James Alexander Smith VC (5 January 1881 – 21 May 1968) was born in Workington, Cumberland and was an English recipient of the Victoria Cross, the highest and most prestigious award for gallantry in the face of the enemy that can be awarded to British and Commonwealth forces. His birth name was James Alexander Glenn.

He was 33 years old, and a private in the 3rd Battalion, Border Regiment, British Army, attached to 2nd Battalion during the First World War. Smith and Abraham Acton from Whitehaven were both awarded their Victoria Cross for their actions on 21 December 1914 at Rouges Bancs, France.

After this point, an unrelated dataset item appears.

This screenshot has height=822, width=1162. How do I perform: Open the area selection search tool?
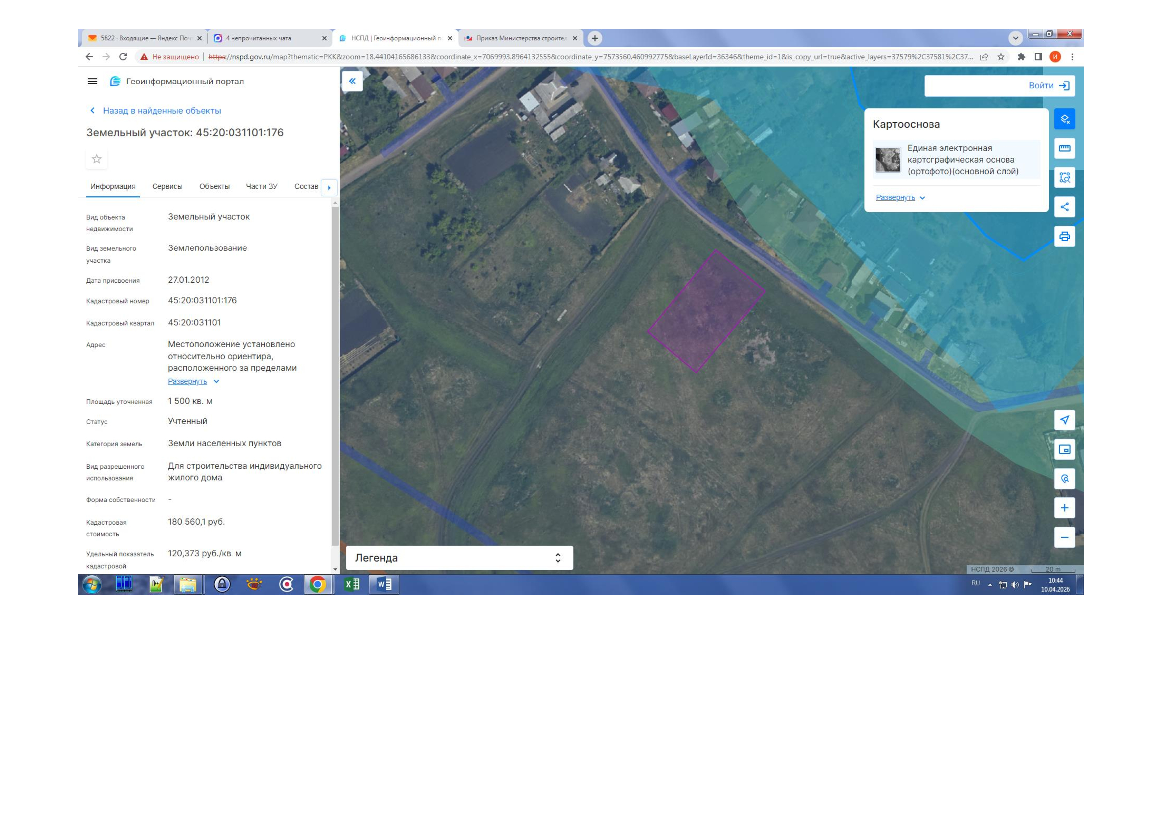(x=1064, y=178)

On 21 December 1914 at Rouges Bancs, France, Smith and Abraham Acton, voluntarily went out from their trench and rescued a wounded man who had been lying exposed against the enemy's trenches for 15 hours. On the same day they again left their trench under heavy fire to bring in another wounded man. They were under fire for 60 minutes whilst conveying the wounded men to safety.[1]

His Victoria Cross is displayed at the King's Own Royal Border Regiment and Border Regiment Museum, Carlisle Castle, Cumbria, England. He died 21 May 1968 in Middlesbrough, North Riding of Yorkshire, aged 87.


  1. ^ "No. 29074". The London Gazette (Supplement). 16 February 1916. p. 1700.